Dans la province du Nord-Kivu, la zone de santé de Katwa fait face à une malnutrition infantile chronique qui continue de frapper en silence des enfants âgés de 1 à 5 ans, et parfois au-delà. Entre janvier et août 2025, 578 cas ont été pris en charge dans les unités nutritionnelles thérapeutiques ambulatoires (UNTA).
Parmi eux, 113 ont dû être hospitalisés pour stabilisation, révèle le dernier rapport présenté mardi 23 septembre par Mihengu Octave, nutritionniste-diététicien dans cette zone sanitaire.
Au moins 20 aires de santé ont signalé des cas durant cette période. Plusieurs facteurs expliquent la persistance de la malnutrition chronique et aiguë dans cette partie densément peuplée de Butembo. Le non-respect de l’allaitement maternel exclusif durant les six premiers mois figure parmi les causes majeures.
« Certaines familles donnent aux nourrissons des aliments avant l’âge requis, ce qui fragilise leur développement. De plus, la bouillie enrichie, étape essentielle pour les enfants de 6 à 23 mois avant le passage au repas familial, est souvent négligée », explique Mihengu Octave.
À ces pratiques s’ajoutent les difficultés économiques. Dans de nombreux ménages, la pauvreté limite l’accès à une alimentation variée et suffisante, aggravant ainsi la fragilité des tout-petits. « Pour plusieurs familles, il est très difficile de varier les repas. Dans certains foyers, on consomme du sombé et du foufou de manioc pendant plusieurs semaines. Or ce repas n’apporte pas les vitamines nécessaires à la croissance des enfants », souligne Evariste Kambale Mutsunga, agent de santé publique à la Division provinciale de la Santé, antenne de Butembo.

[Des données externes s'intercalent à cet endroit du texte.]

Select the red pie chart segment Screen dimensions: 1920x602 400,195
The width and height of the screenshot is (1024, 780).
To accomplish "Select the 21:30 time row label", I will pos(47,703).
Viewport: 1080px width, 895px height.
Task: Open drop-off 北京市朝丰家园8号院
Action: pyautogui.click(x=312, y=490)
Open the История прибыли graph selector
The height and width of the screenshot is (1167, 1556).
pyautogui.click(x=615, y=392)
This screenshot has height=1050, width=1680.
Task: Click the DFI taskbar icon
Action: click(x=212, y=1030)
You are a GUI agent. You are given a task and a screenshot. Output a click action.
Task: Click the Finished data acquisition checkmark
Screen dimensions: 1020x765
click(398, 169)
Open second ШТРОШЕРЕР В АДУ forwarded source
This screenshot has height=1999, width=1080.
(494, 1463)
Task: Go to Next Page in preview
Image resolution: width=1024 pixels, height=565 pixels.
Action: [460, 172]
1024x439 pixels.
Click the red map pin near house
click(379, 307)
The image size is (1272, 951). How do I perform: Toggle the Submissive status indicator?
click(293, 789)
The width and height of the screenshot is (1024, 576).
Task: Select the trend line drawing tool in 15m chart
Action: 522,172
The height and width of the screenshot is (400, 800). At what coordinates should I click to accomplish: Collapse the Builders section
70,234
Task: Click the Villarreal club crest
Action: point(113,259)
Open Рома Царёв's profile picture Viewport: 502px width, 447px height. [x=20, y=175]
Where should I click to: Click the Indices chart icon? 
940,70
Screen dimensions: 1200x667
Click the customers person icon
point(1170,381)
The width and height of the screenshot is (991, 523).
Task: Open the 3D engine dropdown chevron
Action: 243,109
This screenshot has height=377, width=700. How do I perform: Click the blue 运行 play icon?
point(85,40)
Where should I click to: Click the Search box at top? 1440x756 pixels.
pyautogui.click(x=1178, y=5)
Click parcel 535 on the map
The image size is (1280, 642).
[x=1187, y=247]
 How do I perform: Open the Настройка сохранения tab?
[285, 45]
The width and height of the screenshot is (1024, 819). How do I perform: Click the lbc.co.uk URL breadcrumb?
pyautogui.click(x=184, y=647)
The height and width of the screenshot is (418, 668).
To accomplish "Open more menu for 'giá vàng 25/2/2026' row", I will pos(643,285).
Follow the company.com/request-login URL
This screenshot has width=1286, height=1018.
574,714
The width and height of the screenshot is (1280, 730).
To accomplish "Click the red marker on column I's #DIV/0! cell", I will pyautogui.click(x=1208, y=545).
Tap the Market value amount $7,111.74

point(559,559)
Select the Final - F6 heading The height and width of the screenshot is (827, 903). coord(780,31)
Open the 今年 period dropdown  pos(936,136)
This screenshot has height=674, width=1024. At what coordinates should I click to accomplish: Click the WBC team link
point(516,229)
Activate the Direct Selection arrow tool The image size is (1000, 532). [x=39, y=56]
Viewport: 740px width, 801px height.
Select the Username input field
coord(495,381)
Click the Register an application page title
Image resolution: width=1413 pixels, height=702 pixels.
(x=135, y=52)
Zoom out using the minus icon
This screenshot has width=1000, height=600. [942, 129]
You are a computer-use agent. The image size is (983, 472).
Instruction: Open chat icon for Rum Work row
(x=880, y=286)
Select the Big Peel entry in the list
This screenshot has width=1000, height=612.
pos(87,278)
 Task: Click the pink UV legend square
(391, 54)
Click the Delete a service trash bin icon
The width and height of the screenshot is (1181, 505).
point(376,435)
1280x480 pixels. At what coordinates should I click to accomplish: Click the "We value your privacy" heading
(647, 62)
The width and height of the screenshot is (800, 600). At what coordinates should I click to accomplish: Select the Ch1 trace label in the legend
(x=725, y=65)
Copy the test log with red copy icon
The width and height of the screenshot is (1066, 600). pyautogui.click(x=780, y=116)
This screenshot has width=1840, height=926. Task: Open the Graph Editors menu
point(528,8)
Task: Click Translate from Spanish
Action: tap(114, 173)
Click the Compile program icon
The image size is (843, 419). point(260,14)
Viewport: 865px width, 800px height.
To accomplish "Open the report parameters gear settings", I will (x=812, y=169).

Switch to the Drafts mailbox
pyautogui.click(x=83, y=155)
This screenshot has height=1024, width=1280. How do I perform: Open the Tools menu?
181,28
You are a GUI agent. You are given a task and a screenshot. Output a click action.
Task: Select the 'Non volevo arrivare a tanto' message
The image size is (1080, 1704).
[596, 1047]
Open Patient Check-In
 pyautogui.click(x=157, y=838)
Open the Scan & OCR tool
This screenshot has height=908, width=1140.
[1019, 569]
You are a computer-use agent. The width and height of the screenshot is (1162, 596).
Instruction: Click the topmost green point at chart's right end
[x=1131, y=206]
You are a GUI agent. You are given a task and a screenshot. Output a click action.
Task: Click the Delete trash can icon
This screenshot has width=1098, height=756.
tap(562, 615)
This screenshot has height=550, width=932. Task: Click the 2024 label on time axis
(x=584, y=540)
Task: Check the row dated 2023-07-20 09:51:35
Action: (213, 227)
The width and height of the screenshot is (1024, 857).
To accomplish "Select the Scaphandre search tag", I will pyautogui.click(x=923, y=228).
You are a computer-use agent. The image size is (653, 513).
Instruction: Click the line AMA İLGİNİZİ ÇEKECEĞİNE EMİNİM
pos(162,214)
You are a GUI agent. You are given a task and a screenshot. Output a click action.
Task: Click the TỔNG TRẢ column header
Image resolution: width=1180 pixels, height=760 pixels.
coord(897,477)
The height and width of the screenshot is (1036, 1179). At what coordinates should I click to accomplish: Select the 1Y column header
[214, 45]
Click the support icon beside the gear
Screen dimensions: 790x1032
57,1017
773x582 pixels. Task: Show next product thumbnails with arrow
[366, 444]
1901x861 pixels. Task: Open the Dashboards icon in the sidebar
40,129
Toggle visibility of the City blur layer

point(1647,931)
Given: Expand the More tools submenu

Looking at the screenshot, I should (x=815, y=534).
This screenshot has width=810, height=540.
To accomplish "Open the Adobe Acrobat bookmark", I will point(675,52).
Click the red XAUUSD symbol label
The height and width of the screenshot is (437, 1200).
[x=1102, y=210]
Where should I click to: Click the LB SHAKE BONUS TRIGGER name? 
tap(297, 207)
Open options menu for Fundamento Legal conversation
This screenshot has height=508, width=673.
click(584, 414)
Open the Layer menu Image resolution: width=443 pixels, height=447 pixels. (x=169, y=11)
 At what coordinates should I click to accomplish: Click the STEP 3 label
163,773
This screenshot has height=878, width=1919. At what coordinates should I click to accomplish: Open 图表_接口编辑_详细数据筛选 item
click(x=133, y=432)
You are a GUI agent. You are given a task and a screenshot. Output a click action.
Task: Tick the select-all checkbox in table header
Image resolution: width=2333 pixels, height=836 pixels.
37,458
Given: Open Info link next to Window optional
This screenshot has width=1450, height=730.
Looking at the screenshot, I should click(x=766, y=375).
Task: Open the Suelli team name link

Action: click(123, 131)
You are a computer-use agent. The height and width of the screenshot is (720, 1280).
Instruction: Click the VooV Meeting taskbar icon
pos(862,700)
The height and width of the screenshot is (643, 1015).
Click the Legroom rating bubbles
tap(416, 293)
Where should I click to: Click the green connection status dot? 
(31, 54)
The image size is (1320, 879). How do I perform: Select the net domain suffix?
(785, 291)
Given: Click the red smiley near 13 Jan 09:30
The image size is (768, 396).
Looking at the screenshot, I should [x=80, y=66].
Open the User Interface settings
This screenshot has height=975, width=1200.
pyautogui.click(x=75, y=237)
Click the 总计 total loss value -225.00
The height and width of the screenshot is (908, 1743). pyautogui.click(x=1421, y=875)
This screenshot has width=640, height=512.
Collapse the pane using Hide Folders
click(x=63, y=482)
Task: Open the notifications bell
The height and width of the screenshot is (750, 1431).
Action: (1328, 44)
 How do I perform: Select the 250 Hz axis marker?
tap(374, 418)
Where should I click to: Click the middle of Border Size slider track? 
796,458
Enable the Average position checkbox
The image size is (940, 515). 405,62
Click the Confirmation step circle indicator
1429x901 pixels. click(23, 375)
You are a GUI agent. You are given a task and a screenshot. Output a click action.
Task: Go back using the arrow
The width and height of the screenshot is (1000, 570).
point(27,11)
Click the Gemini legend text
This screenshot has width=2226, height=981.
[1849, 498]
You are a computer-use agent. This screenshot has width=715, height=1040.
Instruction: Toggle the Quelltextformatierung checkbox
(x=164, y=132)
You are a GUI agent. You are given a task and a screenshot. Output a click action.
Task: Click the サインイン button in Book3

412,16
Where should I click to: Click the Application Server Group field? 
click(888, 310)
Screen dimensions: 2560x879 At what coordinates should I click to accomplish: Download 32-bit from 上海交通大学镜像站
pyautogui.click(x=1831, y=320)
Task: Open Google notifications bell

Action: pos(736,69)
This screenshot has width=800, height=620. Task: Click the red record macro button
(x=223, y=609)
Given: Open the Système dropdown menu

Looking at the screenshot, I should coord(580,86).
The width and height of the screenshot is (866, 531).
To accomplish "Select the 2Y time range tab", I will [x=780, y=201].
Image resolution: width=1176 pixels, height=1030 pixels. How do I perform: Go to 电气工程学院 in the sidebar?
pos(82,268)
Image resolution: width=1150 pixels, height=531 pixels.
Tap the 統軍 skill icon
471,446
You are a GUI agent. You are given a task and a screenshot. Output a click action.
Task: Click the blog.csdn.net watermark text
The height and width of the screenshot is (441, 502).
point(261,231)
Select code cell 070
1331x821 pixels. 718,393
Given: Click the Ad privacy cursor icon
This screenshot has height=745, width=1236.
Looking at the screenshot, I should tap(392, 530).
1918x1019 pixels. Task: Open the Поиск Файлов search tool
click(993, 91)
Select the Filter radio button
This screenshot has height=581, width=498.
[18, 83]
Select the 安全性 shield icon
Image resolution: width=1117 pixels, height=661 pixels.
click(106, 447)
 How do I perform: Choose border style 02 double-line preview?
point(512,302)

Témoignages des familles et relais communautaires
À Katwa, la réalité se vit au quotidien. « J’avais commencé à donner du manioc à mon bébé de trois mois parce que je pensais que mon lait n’était pas suffisant. Mais à la CPS, on m’a expliqué que c’était dangereux. Depuis, je pratique uniquement l’allaitement et j’ai vu mon enfant reprendre du poids », raconte Marie, une maman rencontrée à la consultation préscolaire de l’aire de santé de Mitoya.
Les relais communautaires, en première ligne dans la sensibilisation, multiplient les séances d’éducation nutritionnelle. « Nous insistons auprès des mamans sur l’importance de l’allaitement exclusif et de la fréquentation régulière de la CPS. C’est là que l’enfant est suivi, vacciné et conseillé », explique Joséphine, relais communautaire de Katwa.
La CPS, un pilier de prévention
La Consultation préscolaire (CPS) est un outil essentiel dans la lutte contre la malnutrition. Elle permet de détecter précocement les signes de sous-nutrition, de compléter les vaccinations et de renforcer l’éducation des parents.
« Quand les mamans respectent la CPS, les enfants sont mieux suivis et les cas graves diminuent. Mais nous devons encore combler des lacunes au regard des cas qui continuent d’être signalés dans la communauté », insiste Mihengu Octave, appelant à renforcer ces services dans toutes les aires de santé.
Pour améliorer la sécurité alimentaire, la zone de santé de Katwa encourage également la création de petits jardins potagers afin de diversifier les repas et de garantir un minimum de produits nutritifs à domicile. Une initiative saluée par l’ingénieur Jean-Pierre Kasma, pépiniériste engagé dans la lutte contre la malnutrition.
« J’ai lancé mes pépinières après qu’un cas de malnutrition a été détecté dans ma propre famille. Aujourd’hui, je propose des plantules de choux, de poivrons et d’autres légumes pour contribuer à la riposte », confie-t-il.
Un combat collectif à poursuivre
Malgré les efforts déployés, la malnutrition infantile demeure un fléau qui menace l’avenir de centaines d’enfants à Katwa. Elle met en évidence l’urgence d’une mobilisation collective impliquant parents, relais communautaires, agents de santé et autorités locales. Dans ce contexte, l’instabilité sécuritaire et l’inaccessibilité de certaines communautés aux soins de santé aggravent encore la situation, contribuant à la hausse de la mortalité infantile et maternelle.